The SAN shows very good response time for the LUN even during incidents and during my test. The datastore also shows very good response time at every moment. The cpu and memory aren't the bottleneck, I have double checked.
Microsoft suggested we use diskspd to test our disk performance. Here is the result of 2 sets of test. I have runned them a couple time, for longer interval and at different time so I am sure the result aren't incidental.
Command Line: diskspd -b64k -o32 -t4 -d60 -w50 -Sw -r -L -c20G -Z1G C:\iotest.data
Total IO thread | bytes | I/Os | MB/s | I/O per s | AvgLat | LatStdDev | file
12623020032 | 192612 | 200.59 | 3209.46 | 38.636 | 21.687
Command Line: diskspd -b64k -o32 -t4 -d60 -w50 -Su -r -L -c20G -Z1G C:\iotest.data
Total IO thread | bytes | I/Os | MB/s | I/O per s | AvgLat | LatStdDev | file
78517239808 | 1198078 | 1247.71 | 19963.34 | 6.410 | 8.202
According to the documentation about diskspd -Sw disable write-though IO and -Su disable software caching. Let me specify that with or without -Sw, on the first command line, the result are the same letting me know that this flag does not have much impact.
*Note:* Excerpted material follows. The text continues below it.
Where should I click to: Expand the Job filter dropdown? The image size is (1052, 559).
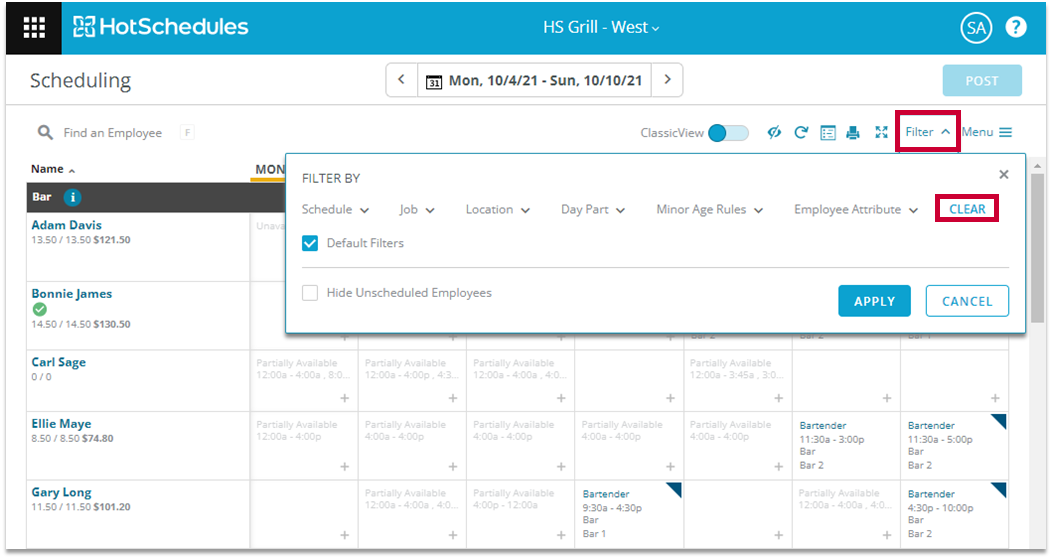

From this tool(created and managed by the Windows team), we could conclude the cache (disable with -Su) is ruining disk performance but this does not seem right.
My questions are :
Why would software caching lower the performance ?
Does it impact running application the same way it impacts this test ?
IOMeter gives me the same performance as the test without software caching, why ?
Thanks,